Ogni volta che ho avuto un’illuminazione, è scaturita dal combinare uno o più elementi per potenziare una nuova tecnologia e mettere a disposizione di un pubblico potenzialmente vasto applicazioni rivoluzionarie. Pochi mesi dopo l’annuncio dell’8008 ne ebbi per l’appunto una. E se un microprocessore fosse in grado di supportare un linguaggio di programmazione di alto livello, uno strumento essenziale per programmare un computer multiuso?
Mi fu chiaro fin dall’inizio che questo sarebbe stato il BASIC (Beginner’s All-Purpose Symbolic Instruction Code, codice di istruzioni simboliche di uso generale per principianti), il linguaggio relativamente semplice che Bill e io avevamo appreso alla Lakeside durante la nostra prima esperienza con i computer. Il nuovo minicomputer di Digital Equipment Corporation (DEC), il PDP-11, eseguiva già il più complesso linguaggio FORTRAN con una memoria di appena 16K. Anche se una macchina dotata del microprocessore 8008 sarebbe stata ben più lenta, pensavo che comunque avrebbe potuto svolgere la maggior parte delle stesse funzioni del PDP-11 a un costo inferiore. La gente comune avrebbe potuto acquistare un computer per l’ufficio, e persino per la casa, per la prima volta nella storia. Un 8008 con linguaggio BASIC avrebbe spalancato le porte di una grande varietà di applicazioni a una clientela illimitata.
Così domandai a Bill: “Perché non sviluppiamo un BASIC per l’8008?”.
Mi guardò perplesso e rispose: “Perché sarebbe lentissimo e patetico. E il BASIC si prenderebbe quasi tutta la memoria. Non c’è abbastanza potenza, sarebbe tempo sprecato”. Dopo averci riflettuto un momento, conclusi che probabilmente aveva ragione. Poi Bill disse: “Quando sfornano un chip più veloce, dimmelo”.
Bill e io avevamo già trovato un sistema tutto nostro. Io ero “l’uomo delle idee”, quello che concepiva nuove trovate lavorando di fantasia. Bill ascoltava e criticava, dopodiché selezionava le idee migliori e contribuiva a trasformarle in realtà. La nostra collaborazione era conflittuale per natura, ma produttiva ed efficace.

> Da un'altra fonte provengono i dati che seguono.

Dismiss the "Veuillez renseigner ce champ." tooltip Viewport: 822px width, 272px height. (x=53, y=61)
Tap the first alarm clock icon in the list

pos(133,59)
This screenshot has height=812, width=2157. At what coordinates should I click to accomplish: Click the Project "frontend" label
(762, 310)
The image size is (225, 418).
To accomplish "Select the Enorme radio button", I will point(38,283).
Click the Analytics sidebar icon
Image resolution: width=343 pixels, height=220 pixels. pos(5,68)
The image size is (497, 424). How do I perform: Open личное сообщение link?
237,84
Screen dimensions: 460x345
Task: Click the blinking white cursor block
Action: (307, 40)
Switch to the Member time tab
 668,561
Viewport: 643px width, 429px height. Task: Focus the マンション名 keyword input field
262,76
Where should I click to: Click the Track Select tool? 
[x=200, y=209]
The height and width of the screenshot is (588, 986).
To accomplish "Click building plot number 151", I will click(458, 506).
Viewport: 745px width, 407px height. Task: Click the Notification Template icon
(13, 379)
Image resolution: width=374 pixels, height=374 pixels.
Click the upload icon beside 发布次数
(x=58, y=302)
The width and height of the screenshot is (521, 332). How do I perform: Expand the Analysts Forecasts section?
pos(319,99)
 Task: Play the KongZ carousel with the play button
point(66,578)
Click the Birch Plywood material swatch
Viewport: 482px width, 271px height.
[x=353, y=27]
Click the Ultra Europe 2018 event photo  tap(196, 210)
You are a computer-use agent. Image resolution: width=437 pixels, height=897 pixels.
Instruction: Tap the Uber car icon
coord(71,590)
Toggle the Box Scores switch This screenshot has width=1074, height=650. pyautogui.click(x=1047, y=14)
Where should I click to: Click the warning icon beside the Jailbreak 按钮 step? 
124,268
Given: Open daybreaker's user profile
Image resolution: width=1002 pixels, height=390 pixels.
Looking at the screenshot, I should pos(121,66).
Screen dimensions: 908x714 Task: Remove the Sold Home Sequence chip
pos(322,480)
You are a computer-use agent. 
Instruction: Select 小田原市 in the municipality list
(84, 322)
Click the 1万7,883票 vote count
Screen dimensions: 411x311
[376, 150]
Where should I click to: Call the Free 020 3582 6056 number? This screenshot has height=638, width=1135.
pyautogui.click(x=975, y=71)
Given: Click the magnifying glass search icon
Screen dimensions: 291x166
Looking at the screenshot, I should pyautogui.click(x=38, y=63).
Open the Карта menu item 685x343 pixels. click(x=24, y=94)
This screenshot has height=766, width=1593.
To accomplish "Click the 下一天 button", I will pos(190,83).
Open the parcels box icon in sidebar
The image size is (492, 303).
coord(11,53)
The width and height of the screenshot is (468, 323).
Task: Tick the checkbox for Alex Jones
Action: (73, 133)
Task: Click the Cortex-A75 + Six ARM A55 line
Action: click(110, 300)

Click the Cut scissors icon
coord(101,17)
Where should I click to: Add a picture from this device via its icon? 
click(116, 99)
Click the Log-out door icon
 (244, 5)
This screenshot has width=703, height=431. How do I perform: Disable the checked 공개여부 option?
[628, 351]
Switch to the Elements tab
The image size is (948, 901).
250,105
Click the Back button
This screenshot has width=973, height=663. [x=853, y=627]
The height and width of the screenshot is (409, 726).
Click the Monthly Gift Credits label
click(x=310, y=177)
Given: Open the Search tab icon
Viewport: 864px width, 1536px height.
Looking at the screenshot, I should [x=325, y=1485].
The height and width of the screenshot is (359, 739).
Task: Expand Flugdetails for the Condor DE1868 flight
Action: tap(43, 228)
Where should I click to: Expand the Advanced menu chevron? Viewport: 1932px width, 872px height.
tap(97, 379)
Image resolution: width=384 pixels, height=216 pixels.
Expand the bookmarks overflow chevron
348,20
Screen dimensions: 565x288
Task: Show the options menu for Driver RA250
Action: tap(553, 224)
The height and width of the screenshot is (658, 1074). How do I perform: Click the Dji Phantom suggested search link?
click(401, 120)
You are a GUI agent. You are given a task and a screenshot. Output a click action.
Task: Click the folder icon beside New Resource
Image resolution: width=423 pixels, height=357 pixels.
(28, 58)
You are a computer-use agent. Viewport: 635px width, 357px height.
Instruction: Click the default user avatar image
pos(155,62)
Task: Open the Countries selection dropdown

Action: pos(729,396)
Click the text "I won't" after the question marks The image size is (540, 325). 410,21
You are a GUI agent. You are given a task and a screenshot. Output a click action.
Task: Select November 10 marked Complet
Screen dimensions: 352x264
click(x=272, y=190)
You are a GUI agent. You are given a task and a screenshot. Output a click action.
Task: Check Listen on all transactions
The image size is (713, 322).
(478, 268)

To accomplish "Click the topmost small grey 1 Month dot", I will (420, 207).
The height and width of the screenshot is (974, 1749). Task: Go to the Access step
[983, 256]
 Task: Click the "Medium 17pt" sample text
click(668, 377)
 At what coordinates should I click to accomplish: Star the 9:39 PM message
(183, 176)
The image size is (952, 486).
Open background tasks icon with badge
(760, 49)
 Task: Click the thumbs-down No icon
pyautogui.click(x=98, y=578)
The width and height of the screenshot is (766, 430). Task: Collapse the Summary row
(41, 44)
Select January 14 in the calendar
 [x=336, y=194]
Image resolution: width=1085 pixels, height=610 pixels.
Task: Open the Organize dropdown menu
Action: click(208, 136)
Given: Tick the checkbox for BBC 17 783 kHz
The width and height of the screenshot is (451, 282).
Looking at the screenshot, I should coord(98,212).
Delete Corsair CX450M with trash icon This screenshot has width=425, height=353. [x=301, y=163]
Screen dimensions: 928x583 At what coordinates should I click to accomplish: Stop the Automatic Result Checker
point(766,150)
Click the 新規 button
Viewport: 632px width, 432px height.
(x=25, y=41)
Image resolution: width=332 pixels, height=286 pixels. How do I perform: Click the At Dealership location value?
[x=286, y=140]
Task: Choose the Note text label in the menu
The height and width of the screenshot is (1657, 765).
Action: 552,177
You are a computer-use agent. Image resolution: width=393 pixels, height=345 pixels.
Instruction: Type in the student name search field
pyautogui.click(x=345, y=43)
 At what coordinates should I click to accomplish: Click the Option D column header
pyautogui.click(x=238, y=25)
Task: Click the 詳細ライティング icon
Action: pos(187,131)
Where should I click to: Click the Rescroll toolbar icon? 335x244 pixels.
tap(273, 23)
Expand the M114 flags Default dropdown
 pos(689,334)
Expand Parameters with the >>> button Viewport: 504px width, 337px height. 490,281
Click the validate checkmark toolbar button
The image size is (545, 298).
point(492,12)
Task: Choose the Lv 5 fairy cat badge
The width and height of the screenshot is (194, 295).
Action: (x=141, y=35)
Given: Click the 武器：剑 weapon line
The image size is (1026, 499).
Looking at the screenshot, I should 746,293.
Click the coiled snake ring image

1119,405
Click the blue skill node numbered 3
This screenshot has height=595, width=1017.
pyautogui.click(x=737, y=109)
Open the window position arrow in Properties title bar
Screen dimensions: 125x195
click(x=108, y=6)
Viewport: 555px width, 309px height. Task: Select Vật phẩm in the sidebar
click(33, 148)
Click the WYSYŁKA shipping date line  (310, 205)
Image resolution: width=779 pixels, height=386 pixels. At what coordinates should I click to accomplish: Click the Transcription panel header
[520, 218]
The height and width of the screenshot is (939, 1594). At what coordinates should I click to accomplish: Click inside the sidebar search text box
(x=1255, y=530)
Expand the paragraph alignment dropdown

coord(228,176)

Molto tempo prima di trasferirmi in Massachusetts avevo formulato alcune ipotesi sul chip di nuova generazione che sarebbe dovuto apparire a breve. Ero certo che qualcuno l’avrebbe usato per creare un computer. Qualcosa di simile a un minicomputer, ma così economico da rivoluzionare il mercato. Scrivendo a Intel in cerca di un fornitore locale dell’8008 per i nostri sistemi di controllo dei semafori, chiesi lumi sui progetti aziendali futuri. Il 10 luglio 1972 un manager di nome Hank Smith rispose:
Non abbiamo intenzione di introdurre alcun chip che renda obsoleto l’8008. La nostra strategia sarà introdurre una nuova linea di dispositivi che coprano la fascia più alta del mercato (il livello in cui l’8008 esce di scena e lascia spazio ai minicomputer) […] L’introduzione di questa nuova linea è fissata per la metà del 1974.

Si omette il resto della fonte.